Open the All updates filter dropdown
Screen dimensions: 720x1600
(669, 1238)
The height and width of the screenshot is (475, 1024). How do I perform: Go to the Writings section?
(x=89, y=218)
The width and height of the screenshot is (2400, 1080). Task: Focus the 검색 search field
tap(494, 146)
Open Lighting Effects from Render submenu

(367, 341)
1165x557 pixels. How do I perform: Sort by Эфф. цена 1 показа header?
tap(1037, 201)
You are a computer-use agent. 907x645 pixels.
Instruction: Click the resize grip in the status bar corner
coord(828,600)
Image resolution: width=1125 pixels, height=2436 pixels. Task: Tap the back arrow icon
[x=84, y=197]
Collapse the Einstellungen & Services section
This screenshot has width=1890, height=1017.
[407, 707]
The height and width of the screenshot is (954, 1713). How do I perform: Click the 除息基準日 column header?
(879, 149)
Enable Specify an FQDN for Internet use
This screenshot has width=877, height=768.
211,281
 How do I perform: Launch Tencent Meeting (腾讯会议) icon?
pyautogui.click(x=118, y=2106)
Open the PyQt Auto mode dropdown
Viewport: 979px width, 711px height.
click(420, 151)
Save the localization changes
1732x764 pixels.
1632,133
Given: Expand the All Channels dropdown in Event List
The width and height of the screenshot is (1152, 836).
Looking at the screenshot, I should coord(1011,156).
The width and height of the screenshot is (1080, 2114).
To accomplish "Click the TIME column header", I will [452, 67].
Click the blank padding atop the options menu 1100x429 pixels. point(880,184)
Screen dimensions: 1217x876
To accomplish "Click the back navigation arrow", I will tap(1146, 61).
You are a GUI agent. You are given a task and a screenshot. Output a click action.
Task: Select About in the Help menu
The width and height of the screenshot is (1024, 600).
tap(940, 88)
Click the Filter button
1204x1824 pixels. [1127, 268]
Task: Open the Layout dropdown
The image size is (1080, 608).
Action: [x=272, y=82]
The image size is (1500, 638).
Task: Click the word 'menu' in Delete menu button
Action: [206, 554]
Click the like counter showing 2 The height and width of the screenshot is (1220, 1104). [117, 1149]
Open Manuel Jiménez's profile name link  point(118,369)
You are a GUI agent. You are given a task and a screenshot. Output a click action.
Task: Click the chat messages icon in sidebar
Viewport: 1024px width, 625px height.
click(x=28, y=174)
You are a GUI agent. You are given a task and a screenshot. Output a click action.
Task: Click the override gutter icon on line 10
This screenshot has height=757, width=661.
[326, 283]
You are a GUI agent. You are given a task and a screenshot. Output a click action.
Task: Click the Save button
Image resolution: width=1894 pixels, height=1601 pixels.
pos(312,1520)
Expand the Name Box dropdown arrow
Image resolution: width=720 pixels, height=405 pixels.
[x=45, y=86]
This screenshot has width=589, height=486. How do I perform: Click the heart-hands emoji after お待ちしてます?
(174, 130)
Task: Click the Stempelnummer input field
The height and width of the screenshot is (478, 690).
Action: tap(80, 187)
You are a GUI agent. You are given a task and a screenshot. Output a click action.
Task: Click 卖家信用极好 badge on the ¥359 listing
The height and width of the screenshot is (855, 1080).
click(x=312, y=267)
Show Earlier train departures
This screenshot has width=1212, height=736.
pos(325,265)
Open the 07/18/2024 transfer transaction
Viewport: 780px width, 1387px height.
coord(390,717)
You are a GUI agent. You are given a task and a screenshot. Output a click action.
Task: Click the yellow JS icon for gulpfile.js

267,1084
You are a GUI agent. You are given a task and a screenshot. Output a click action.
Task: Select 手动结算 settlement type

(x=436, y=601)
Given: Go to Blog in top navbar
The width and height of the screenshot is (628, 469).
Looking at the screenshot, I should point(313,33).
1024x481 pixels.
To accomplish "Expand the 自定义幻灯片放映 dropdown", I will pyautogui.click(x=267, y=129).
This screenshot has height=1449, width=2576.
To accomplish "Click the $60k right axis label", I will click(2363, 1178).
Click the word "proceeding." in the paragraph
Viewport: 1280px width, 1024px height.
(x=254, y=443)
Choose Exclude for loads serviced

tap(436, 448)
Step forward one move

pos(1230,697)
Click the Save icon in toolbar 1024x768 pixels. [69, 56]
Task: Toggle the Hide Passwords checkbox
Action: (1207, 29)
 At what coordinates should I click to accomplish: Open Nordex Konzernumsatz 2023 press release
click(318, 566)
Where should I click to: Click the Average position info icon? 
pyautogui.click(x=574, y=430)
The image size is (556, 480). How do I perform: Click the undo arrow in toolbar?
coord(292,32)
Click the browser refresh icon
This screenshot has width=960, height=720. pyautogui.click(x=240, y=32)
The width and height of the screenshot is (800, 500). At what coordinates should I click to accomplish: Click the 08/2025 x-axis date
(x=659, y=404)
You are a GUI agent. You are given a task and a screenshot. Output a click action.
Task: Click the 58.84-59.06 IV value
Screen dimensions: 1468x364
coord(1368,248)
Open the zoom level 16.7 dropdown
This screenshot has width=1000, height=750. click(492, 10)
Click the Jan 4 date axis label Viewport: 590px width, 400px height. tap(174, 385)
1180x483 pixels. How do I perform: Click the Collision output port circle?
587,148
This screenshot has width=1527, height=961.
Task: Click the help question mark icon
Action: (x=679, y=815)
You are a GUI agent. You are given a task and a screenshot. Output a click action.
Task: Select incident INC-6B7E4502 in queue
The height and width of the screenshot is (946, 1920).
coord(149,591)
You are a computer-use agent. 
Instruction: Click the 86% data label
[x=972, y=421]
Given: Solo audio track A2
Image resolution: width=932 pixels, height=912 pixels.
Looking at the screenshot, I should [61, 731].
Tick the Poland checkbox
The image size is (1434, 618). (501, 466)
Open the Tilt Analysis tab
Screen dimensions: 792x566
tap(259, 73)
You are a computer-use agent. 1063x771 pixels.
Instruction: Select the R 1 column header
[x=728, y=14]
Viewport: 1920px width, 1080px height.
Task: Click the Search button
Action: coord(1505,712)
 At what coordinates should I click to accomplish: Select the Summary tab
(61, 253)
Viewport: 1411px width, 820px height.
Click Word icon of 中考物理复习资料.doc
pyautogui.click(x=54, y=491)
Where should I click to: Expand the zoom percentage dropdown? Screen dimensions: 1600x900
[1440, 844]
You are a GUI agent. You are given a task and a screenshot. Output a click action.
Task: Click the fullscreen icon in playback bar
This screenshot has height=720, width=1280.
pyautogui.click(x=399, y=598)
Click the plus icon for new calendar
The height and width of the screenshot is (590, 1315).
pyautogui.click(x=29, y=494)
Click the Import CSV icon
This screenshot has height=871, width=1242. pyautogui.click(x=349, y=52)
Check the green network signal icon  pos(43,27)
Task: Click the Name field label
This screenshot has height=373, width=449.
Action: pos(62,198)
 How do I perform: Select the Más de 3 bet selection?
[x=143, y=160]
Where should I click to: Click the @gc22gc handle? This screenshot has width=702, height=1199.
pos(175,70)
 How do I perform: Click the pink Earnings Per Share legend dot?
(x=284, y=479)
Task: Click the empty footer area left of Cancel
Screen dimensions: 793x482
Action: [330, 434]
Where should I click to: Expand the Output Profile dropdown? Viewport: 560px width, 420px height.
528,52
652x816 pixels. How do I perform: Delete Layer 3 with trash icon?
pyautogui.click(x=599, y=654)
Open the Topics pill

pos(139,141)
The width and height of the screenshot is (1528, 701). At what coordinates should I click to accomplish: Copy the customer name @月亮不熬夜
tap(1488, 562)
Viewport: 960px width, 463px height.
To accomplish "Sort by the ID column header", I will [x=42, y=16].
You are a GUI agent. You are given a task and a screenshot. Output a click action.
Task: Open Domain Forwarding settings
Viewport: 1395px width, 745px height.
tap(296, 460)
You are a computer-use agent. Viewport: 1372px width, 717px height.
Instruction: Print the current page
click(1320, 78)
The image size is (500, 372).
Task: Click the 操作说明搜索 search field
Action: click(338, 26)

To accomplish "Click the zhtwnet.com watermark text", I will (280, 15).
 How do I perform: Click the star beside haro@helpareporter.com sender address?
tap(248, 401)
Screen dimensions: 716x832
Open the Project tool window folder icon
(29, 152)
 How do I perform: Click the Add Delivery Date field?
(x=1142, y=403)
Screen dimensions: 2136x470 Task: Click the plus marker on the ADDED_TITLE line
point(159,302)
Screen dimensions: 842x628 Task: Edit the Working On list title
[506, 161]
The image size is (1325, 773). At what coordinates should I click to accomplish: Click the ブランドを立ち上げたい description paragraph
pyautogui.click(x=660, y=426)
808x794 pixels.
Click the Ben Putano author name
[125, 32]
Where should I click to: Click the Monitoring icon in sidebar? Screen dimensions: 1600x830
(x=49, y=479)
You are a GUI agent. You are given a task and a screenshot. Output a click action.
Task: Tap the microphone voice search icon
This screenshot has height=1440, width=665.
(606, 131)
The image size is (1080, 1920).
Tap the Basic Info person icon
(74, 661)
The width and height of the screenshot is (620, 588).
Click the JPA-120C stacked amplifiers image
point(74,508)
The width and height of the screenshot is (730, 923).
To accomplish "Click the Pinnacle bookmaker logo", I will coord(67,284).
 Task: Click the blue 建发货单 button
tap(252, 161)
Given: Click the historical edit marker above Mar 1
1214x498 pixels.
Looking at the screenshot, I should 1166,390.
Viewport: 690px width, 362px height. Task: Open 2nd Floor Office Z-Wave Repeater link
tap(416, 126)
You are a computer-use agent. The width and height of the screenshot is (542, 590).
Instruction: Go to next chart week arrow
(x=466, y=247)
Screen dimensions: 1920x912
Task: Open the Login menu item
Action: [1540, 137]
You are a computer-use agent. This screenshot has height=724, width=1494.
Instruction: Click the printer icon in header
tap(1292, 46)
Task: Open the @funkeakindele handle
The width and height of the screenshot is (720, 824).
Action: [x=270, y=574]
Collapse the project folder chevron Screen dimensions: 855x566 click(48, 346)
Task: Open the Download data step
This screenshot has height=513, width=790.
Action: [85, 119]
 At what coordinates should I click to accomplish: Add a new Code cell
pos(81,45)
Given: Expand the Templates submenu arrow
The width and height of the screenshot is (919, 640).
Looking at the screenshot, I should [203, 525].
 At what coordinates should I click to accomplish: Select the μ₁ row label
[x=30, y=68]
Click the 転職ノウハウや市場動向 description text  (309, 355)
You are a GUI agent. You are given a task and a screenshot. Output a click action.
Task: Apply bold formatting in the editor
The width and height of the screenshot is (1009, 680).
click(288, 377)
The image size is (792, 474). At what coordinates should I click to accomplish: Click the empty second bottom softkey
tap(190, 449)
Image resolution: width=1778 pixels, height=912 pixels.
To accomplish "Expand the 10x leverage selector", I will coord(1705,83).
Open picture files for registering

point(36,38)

Exercise directions ::
Using the entries above, extract exactly the span from the line with "Task: Select About in the Help menu" to the line with "Click the like", both lines included; leave out everything else.

Response ::
Task: Select About in the Help menu
The width and height of the screenshot is (1024, 600).
tap(940, 88)
Click the Filter button
1204x1824 pixels. [1127, 268]
Task: Open the Layout dropdown
The image size is (1080, 608).
Action: [x=272, y=82]
The image size is (1500, 638).
Task: Click the word 'menu' in Delete menu button
Action: [206, 554]
Click the like counter showing 2 The height and width of the screenshot is (1220, 1104). [117, 1149]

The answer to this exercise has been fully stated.